* DOCUMENT EXCERPT:
* * * * * * * * *
Now, I have experienced
people worried and excited about The End of Days for decades. And when I read
historical fiction (yes, I’m not a scholar) there is always mention of End of
Days terrors in people all across Europe, it seems for centuries, dare I say,
two thousands years?
What do I glean from all
this? Well, one thing is that Christianity is and has always been a very apocalyptic
religion. And the orgasmic fervor with which they go on about it is sometimes
more frightening than the possibility. My friend David Spangler expresses it
perfectly. He calls it “Apocalypse Porn”.
Such a great distraction
from the fact that the way our husband brushes his teeth annoys us no end.
So when I was on the
terrace and I looked up to see the Neogothic spire with the gilded statue of
Saint Michael in full armor, I was really annoyed. What’s with the armor?
Aren’t angels immortal? He doesn’t need to wear armor. He’s invincible.
Yes, Duh, I know, it’s
metaphor for going into battle and all. But for me, the Buddhist, one of the truly
life changing experiences, dare I say epiphanies that I’ve had was a
realization that I, I as in the vast-spacious-joyous-everywhere-connected-to-everyone-and-everything
I, which isn’t an ‘I’ or a ‘who’ really (All those decades where I was asking
the wrong question: Who Am I?) but more of a state of being or ‘true nature’ as
they say in Buddhism, (here I am the very embodiment of babble about that which
is indefinable) is inviolable.
AND, one the most important
Buddhist things that I am dedicated to doing everywhere and always and with everyone
is: to dispel fear. Vanquish with disarmament. Ghandi did it. The Dalai Lama
does it. I think those guys are pretty damn good role models.
I think Saint Michael’s
role is to fill you with so much light and glittering perspective that the
darkness of misery, doubt, anger, aggression and division disappears. No
battle. No killing of dragons. Just pure, clear illuminating light. The Tibetan
word for this is Rigpa.
* * * * * * * * *
* DATA SECTION:
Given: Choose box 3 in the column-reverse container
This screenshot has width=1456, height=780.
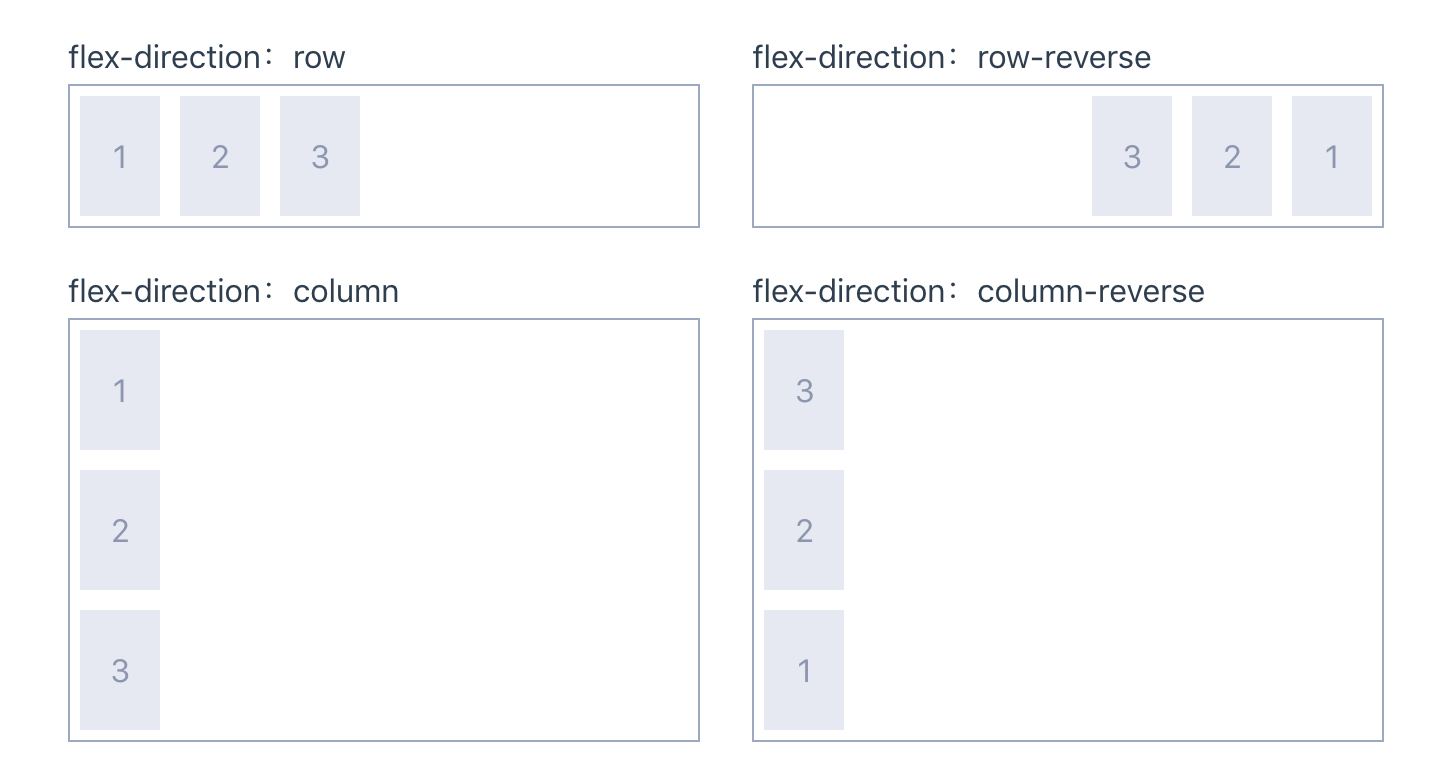Looking at the screenshot, I should pos(804,390).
* * * * * * * * *
* SET OF TASKS:
(a) Translate this sentence from the essay on Saint Michael and Buddhism into Spanish: "Aren’t angels immortal?"
(b) Carry on the essay on Saint Michael and Buddhism, starting right after "The Tibetan word for this is Rigpa."
The data above is separate material from the essay on Saint Michael and Buddhism.

* TASK-BY-TASK OUTPUTS:
(a) ¿No son inmortales los ángeles?

(b)
The truth is, The End of
Days is near for all of us all the time, because we are all gunna die
eventually. Right? So what can we do? We certainly cannot change that fact. We
might be able to delay it by not being an alcoholic, drug addict or Marine. All
we can really do in this moment, this present moment, no matter where we are, is
look around, take a breath and appreciate the beauty around us and knowing that
life is short, from the depths of our beings say, “Thank you, Thank you, Thank
you."
To quote Walt Whitman’s The
Open Road
“…From this hour I ordain myself
loos’d of limits and imaginary lines,
Going where I list, my own master
total and absolute,
Listening to others, considering
well what they say,
Pausing, searching, receiving,
contemplating,
Gently, but with undeniable will,
divesting myself of the holds that would hold me.
I inhale great draughts of space,
The east and the west are mine, and
the north and the south are mine.
I am larger, better than I thought,
I did not know I held so much
goodness.
All seems beautiful to me,
I can repeat over to men and women:
You have done such good to me I
would do the same to you…”
The End.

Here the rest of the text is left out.